Minister for Defence Materiel Jason Clare today visited RAAF Base Richmond to meet with the team who maintain Australia’s fleet of C-130 Hercules aircraft and inspect the simulator used to train pilots to fly these planes.
Mr Clare was briefed by the Commander of Number 84 Wing, Group Captain Donald Sutherland, on the maintenance and operation of the C-130 fleet, including their recent work during the Queensland floods and Cyclone Yasi.
“C-130s from RAAF Base Richmond flew more than 170 hours in January and February for flood and cyclone relief in Queensland,” Mr Clare said.
“They transported a range of cargo including an inflatable habitat for the residents of Emerald, groceries and water for the stranded city of Rockhampton. They also assisted in the evacuation of hospital patients from Cairns to Brisbane.

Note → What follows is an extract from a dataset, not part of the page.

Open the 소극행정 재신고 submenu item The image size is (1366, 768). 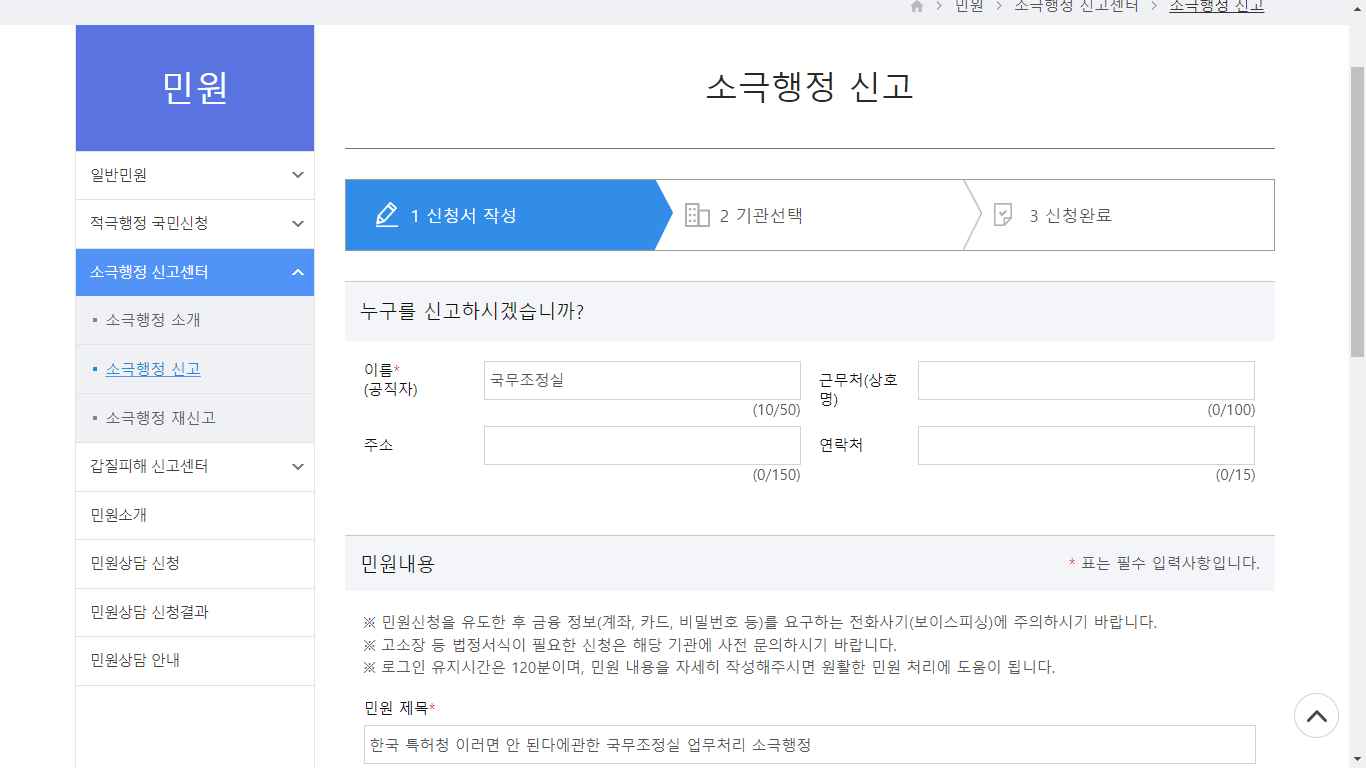[160, 418]
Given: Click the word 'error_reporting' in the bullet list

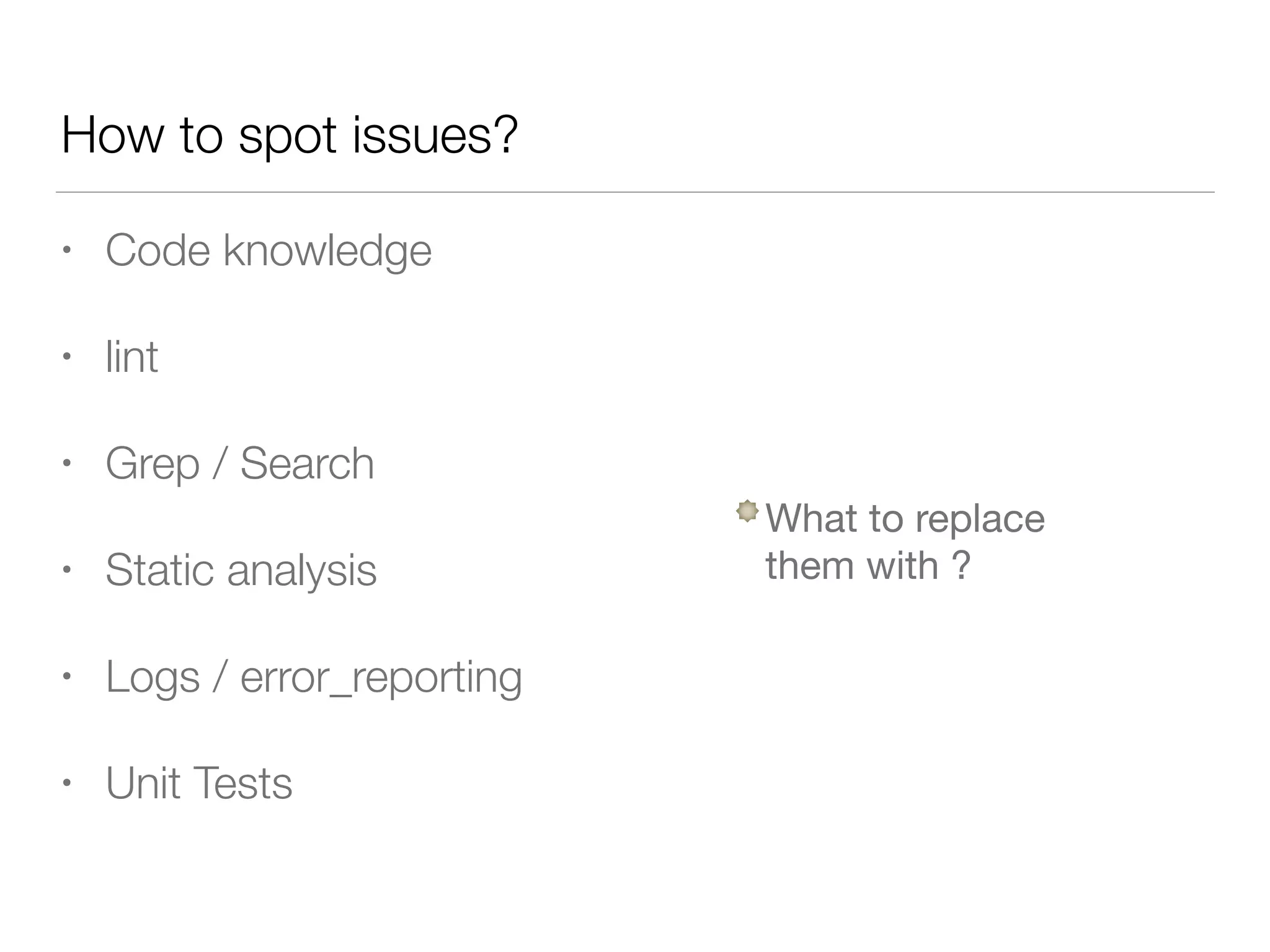Looking at the screenshot, I should coord(381,677).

“There are three C-130J Hercules aircraft based at Al-Minhad in Dubai transporting goods and troops to Afghanistan.
“None of that work is possible unless the aircraft are well-maintained.
“I’m here today to thank the crews that fly the aircraft and the team that maintain them to keep them in the air.”

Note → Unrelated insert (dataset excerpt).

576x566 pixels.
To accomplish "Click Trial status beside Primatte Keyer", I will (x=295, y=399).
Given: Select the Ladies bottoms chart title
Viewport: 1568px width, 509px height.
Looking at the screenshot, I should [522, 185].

There are 24 C-130 Hercules aircraft based at RAAF Base Richmond, flown and maintained by Number 37 Squadron.
Mr Clare said the Hercules has a long history with RAAF Base Richmond, where the first C-130A variants arrived in 1958.
“Number 37 Squadron has been based here at RAAF Base Richmond since 1966, and in 2006 took over all of Air Force’s C-130 operations,” Mr Clare said.
“It supported operations in Vietnam including bringing wounded Australian soldiers home.
“After Cyclone Tracy they assisted with evacuations and have supported peacekeeping missions in East Timor and Iraq.”
Crews operating C-130s use two simulators based at RAAF Base Richmond to supplement their training. Mr Clare also inspected the simulators and was briefed on the training benefits of using simulators.
“The C-130H simulator is used up to 12 hours each week day, providing 2000 hours training annually for pilots and aircrews,” Mr Clare said.
“It provides all levels of training from initial pilot training to mission rehearsals before deployment to operational areas like Afghanistan.
“These simulators give personnel real world experience, without needing to get in an aircraft.
“That means they get the training they need without the cost or risk of training in a real plane.”
The simulators are maintained by CAE Australia, which is contracted by Defence to support 15 of the Australian Defence Force’s simulators.